As it looks ahead to the potential launch of its sustained-delivery treatment Duravyu for wet age-related macular degeneration (AMD) and diabetic macular edema (DME), EyePoint has tapped a new commercial leader with experience heading up ophthalmology franchises at Genentech, Novartis and other drugmakers.
Michael Campbell is taking on the chief commercial officer role at EyePoint, the company announced Wednesday. In his new position, Campbell will take the reins of Duravyu’s launch preparations and commercial strategy.

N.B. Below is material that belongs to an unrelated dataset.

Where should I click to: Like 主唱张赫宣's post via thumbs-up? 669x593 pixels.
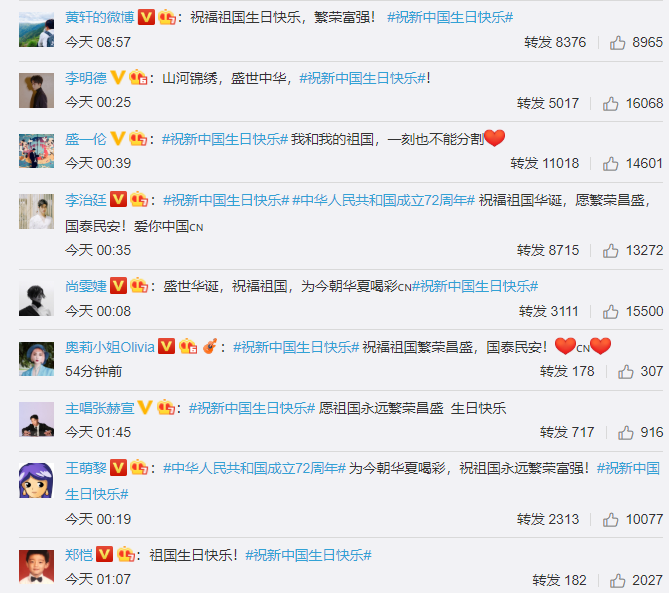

In a statement, EyePoint CEO Jay Duker, M.D., lauded Campbell’s “proven track record of successfully launching innovative ophthalmology products that revolutionized the retinal disease landscape,” highlighting in particular his work on the launch of Genentech’s Lucentis, “which set the standard in retinal care.”
Campbell spent more than a decade at Genentech starting in 2006, following a string of sales and marketing roles at Eli Lilly and within Johnson & Johnson’s vision care business. At the Roche subsidiary, he played a key role in the launch of Lucentis, the first anti-VEGF treatment approved for wet AMD, including helping to shape its commercial structure, reimbursement strategy, label expansions and more.
In the decade since he left Genentech, Campbell has held a handful of commercial leadership roles, with involvement in eye health products like Shire’s Xiidra—now owned by Bausch + Lomb—as well as Novartis’ Beovu and Viatris’ Tyrvaya. Most recently, he spent a year as CCO of Opthea, helping to lay the commercial groundwork for a wet AMD program that was ultimately scrapped last spring.
EyePoint’s Duravyu drug-device combo is an intravitreal, sustained release insert that delivers the tyrosine kinase inhibitor (TKI) vorolanib.
A phase 3 trial of more than 900 patients is currently underway in wet AMD, with a topline readout expected in mid-2026, and EyePoint has also said it’s planning to begin dosing in a phase 3 trial of Duravyu in DME in the first quarter of this year.
“I am impressed with EyePoint’s de-risked, patient-centric approach to advancing its Phase 3 programs, including thoughtful trial designs that reflect real-world clinical practice and have the potential to support a compelling product label,” Campbell said in this week’s announcement.
“With robust clinical data in both wet AMD and DME, a multi-mechanism of action, and as the only TKI in development for DME, Duravyu offers significant commercial potential and the opportunity to emerge as the next gold standard in retinal disease treatment," he added.